Practical Credit Management Strategies
For LWCs on DMO pages:
- These are essentially credit-neutral. Build freely.
- If you’re building components that query related DMOs (not just the current record), be mindful of the query scope. Use
LIMITand filter by date range where possible.
For Related List Enrichments:
- Use Dynamic Related Lists with tight filters. A 30-day lookback on engagement data costs significantly less than the default 2-year lookback.
- Limit the number of enrichments per page. Each enrichment on a record page is a separate query. Three Related List Enrichments on a Contact page means three Data 360 queries per page load.
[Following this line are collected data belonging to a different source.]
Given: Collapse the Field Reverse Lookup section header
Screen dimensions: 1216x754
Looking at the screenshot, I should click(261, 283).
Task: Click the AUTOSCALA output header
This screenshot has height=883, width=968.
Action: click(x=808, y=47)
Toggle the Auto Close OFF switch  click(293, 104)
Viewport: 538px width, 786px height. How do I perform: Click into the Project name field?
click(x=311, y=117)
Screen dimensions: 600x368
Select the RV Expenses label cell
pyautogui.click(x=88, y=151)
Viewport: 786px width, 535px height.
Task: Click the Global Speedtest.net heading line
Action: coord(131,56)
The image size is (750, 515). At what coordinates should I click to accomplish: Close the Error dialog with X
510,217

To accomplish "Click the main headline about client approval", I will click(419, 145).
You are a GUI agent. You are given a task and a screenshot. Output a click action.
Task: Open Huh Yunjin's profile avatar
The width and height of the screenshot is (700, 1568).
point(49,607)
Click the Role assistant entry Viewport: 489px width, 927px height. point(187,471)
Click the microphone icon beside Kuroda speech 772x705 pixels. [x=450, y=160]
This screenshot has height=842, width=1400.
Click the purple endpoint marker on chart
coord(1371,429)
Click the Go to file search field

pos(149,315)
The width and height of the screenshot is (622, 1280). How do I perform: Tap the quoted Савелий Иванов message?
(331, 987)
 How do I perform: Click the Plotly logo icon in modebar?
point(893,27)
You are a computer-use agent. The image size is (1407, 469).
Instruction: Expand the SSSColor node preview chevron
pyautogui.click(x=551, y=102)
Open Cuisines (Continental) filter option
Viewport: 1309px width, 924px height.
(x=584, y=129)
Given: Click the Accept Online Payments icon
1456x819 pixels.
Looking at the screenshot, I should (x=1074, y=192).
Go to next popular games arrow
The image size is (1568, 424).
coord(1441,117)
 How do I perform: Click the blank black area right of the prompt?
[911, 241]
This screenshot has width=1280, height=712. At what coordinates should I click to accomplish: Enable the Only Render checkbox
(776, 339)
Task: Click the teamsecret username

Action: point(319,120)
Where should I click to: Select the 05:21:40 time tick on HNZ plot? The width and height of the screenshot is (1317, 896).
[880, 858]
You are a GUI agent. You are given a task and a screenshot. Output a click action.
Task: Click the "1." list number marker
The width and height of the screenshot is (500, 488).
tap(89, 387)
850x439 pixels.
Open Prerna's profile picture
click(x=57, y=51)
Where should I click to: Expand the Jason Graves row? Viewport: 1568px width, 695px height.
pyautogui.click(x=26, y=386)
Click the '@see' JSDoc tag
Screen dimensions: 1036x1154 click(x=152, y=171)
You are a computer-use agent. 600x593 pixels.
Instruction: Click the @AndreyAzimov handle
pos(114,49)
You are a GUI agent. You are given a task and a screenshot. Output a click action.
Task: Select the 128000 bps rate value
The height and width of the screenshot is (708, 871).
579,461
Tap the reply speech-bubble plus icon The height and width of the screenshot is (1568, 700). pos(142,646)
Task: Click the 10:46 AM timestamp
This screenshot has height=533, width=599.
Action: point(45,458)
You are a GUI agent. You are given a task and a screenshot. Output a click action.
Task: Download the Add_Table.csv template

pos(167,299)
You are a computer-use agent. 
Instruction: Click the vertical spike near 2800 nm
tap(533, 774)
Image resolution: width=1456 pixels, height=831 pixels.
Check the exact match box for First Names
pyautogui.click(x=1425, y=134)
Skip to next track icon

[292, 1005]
- Consider Copy Field Enrichments for single-value data. If you only need one metric from Data 360 (like a Lifetime Value score or a pet count), use a Copy Field Enrichment instead. It syncs the value initially and keeps it updated via incremental sync - no per-page-load query cost.
- Monitor with Digital Wallet. Set up consumption threshold alerts so you know before you blow through your credit pool. The
TenantDailyEntitlementConsumptionDMO can even be queried in a Flow to automate alerts when daily consumption spikes. - Minimize DMO traversal depth. If your most common Related List Enrichment has to traverse more than 2-3 DMOs to resolve the relationship, your data model may need redesign. Flatter models with related fields co-located on fewer objects reduce join complexity and credit cost.
Putting It All Together
The combination of custom LWCs and Data 360 Enrichments creates multiple pathways to surface your data:
LWCs on DMO Pages
- Credit impact: Minimal
- Best for: Rich data visualization, image rendering, data quality monitoring
- Key benefit: Transform raw DMO data into actionable insights for power users
Related List Enrichments
- Credit impact: Moderate
- Best for: Displaying multiple related records, engagement timelines, transaction history
- Key benefit: Deliver Data 360 insights directly in CRM where users already work
Copy Field Enrichments
- Credit impact: Initial full sync + ongoing incremental sync costs
- Best for: Single calculated values, scores, flags, or summary metrics
- Key benefit: No per-page-load query costs, data stored directly on CRM records
The technical team gets a better Data 360 experience. The front-line teams get Data 360 insights in the tools they already use. And with careful attention to credit consumption — tight filters, minimal DMO traversal, and Copy Fields where possible — you can deliver both without burning through your credit pool.
Data 360 is only as valuable as the people who can access its insights. Build the bridges.